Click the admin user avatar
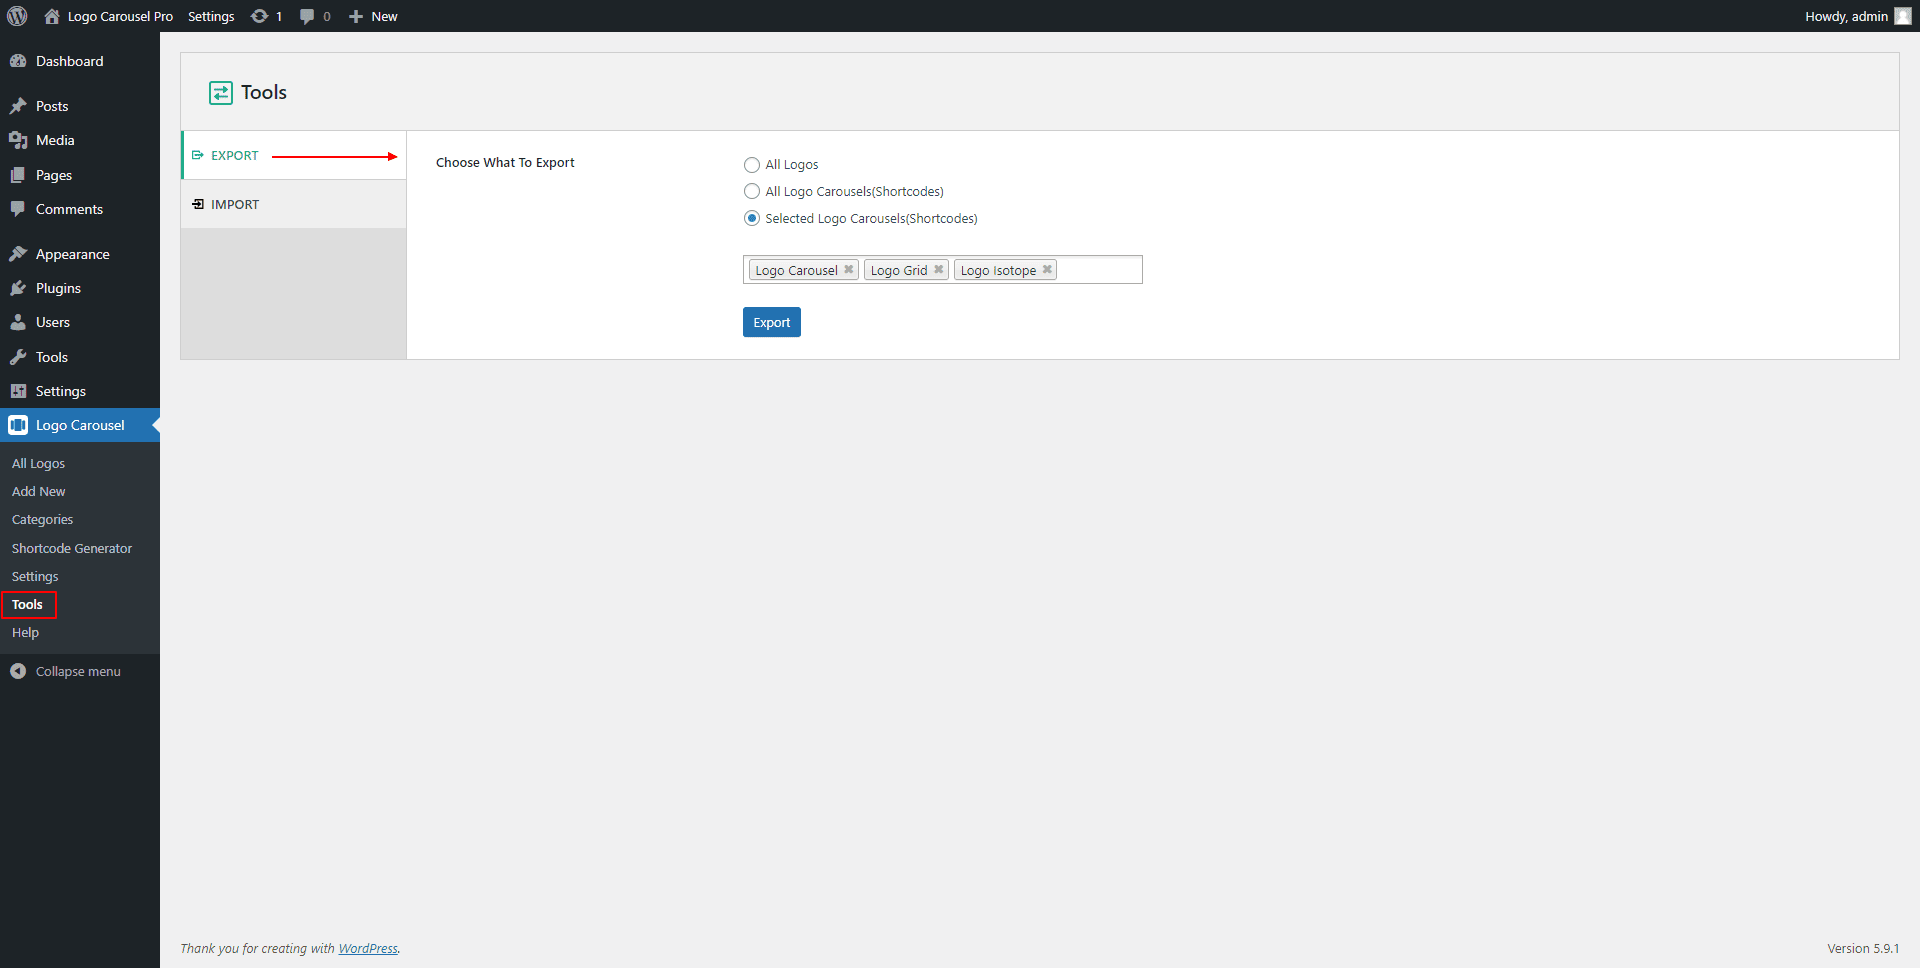1920x968 pixels. tap(1902, 16)
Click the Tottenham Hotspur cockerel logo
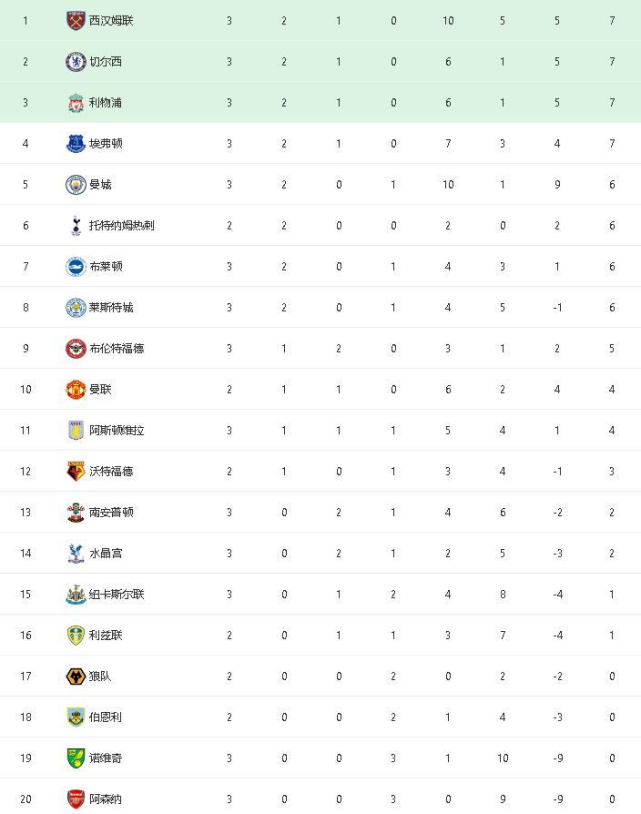The width and height of the screenshot is (641, 814). click(76, 225)
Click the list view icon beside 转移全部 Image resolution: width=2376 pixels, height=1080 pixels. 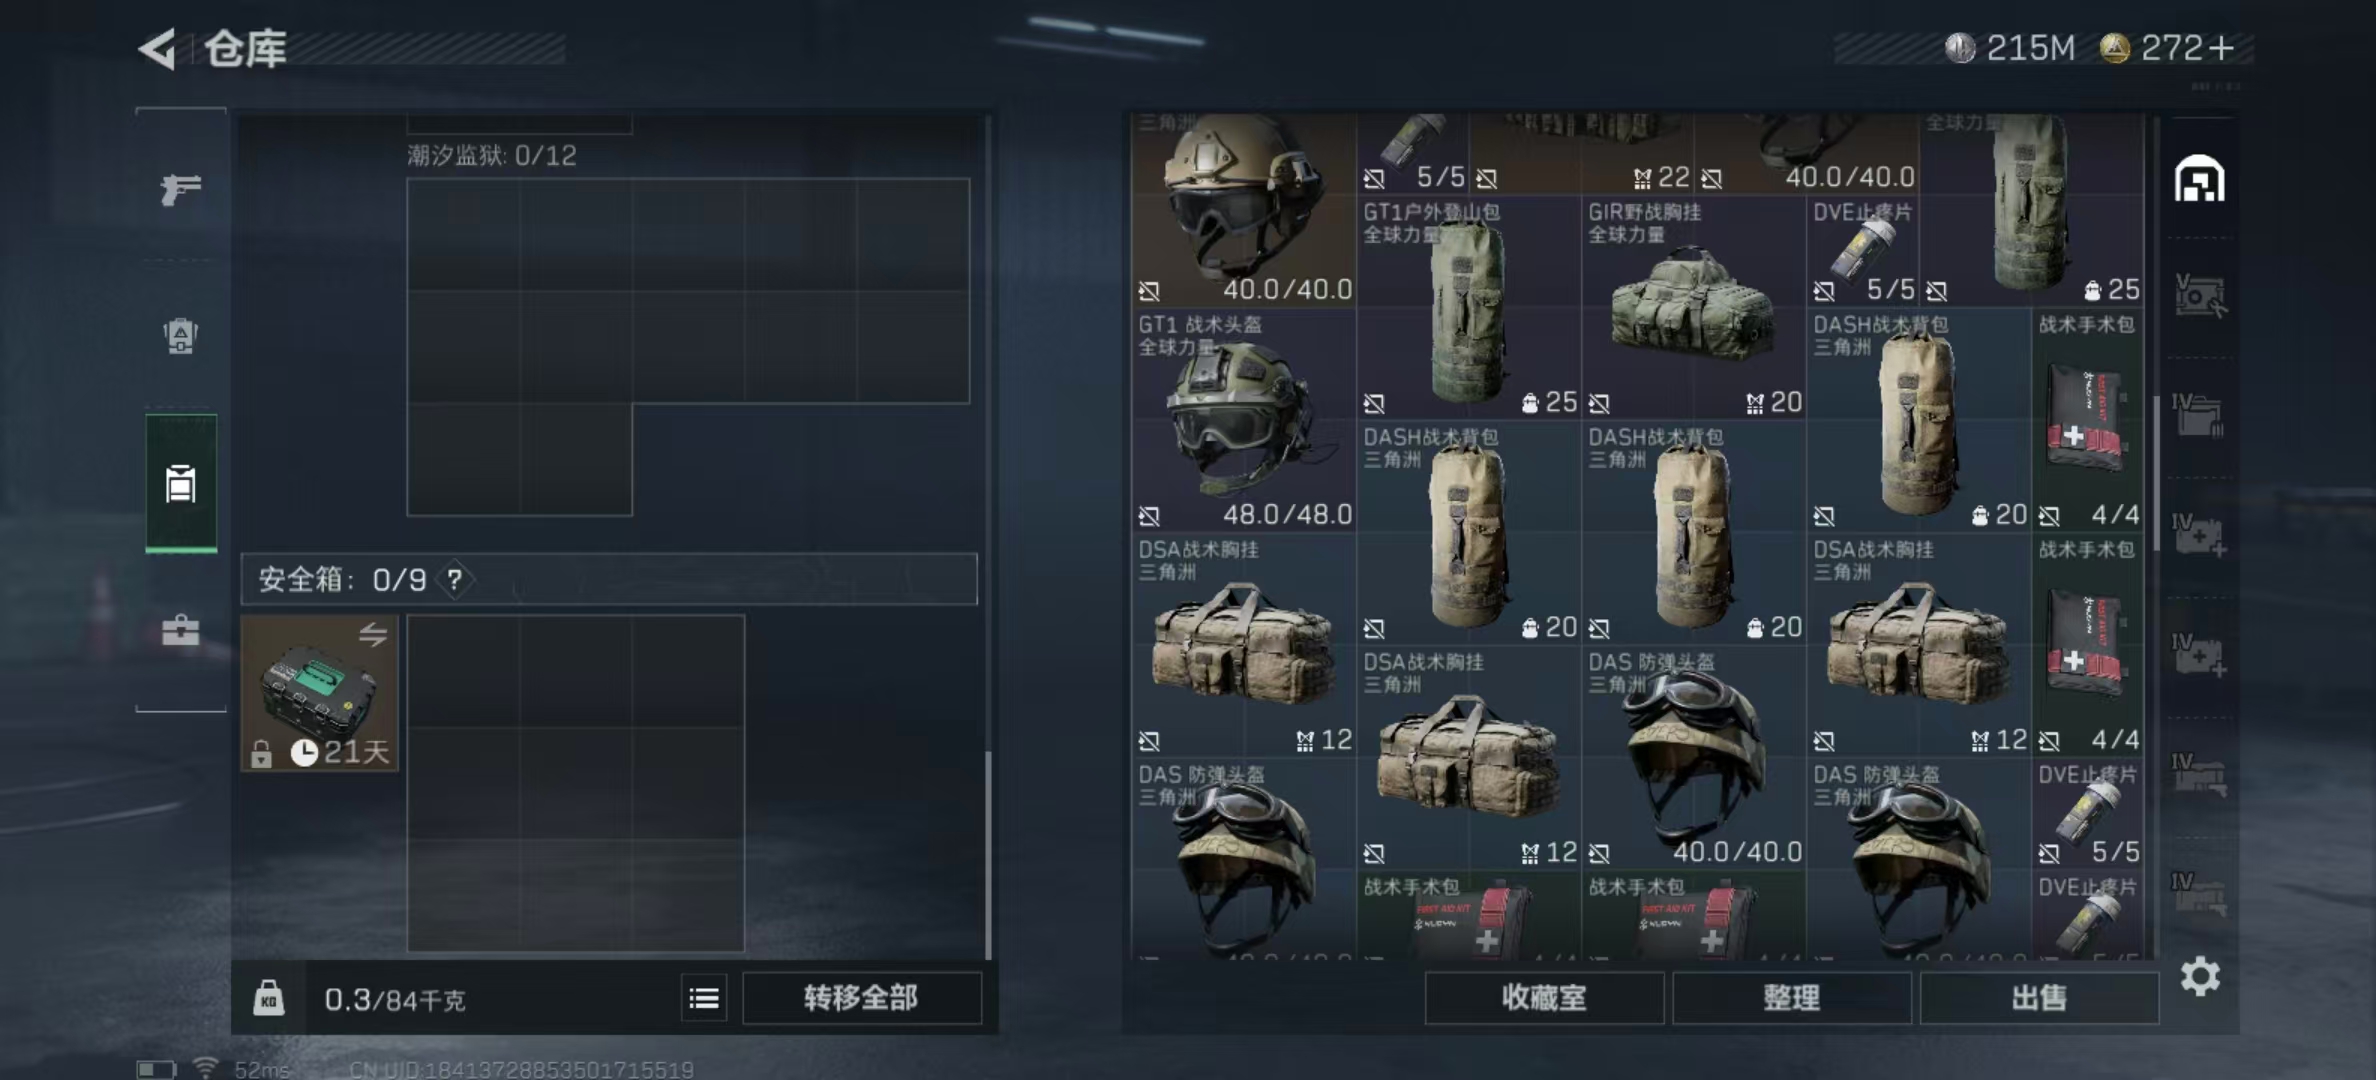click(704, 998)
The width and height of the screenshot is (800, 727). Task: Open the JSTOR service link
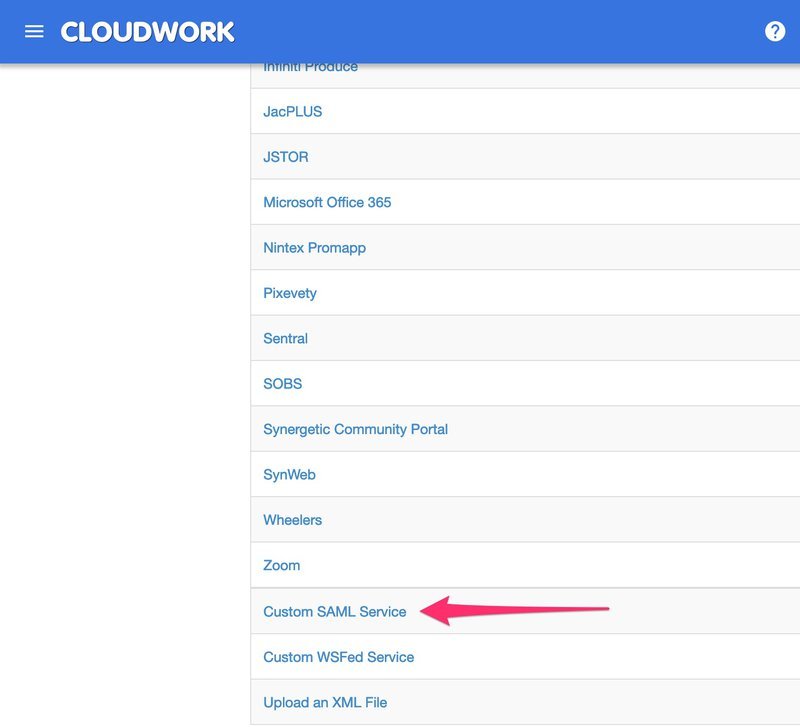click(x=285, y=156)
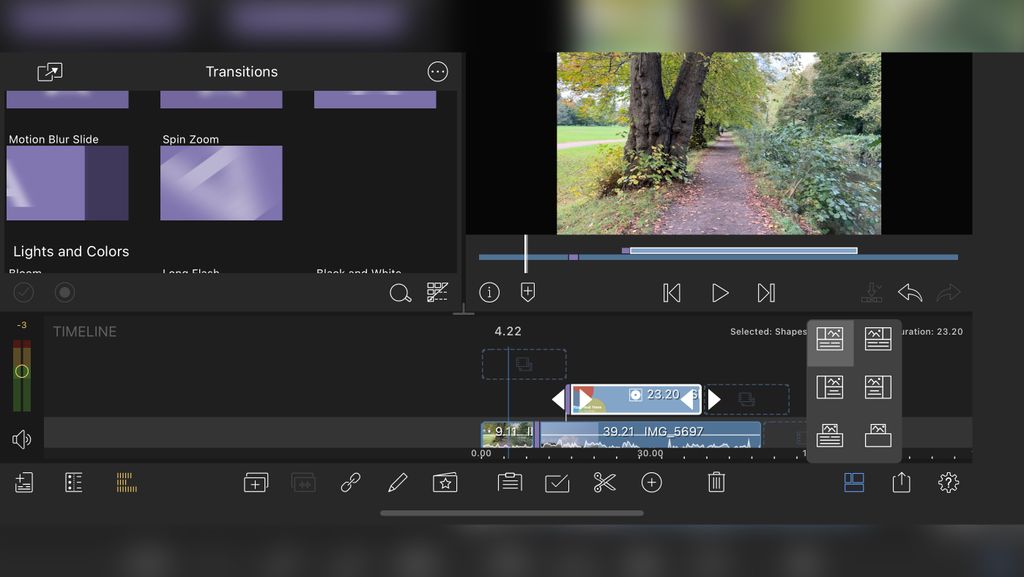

What needs to be done: Rewrite everything from the line containing "The width and height of the screenshot is (800, 727)." through the end of the material, changing "service" to "database" and keeping all else the same. Leave the pictures out.

Reply:
The width and height of the screenshot is (800, 727). Task: Open the JSTOR database link
click(x=285, y=156)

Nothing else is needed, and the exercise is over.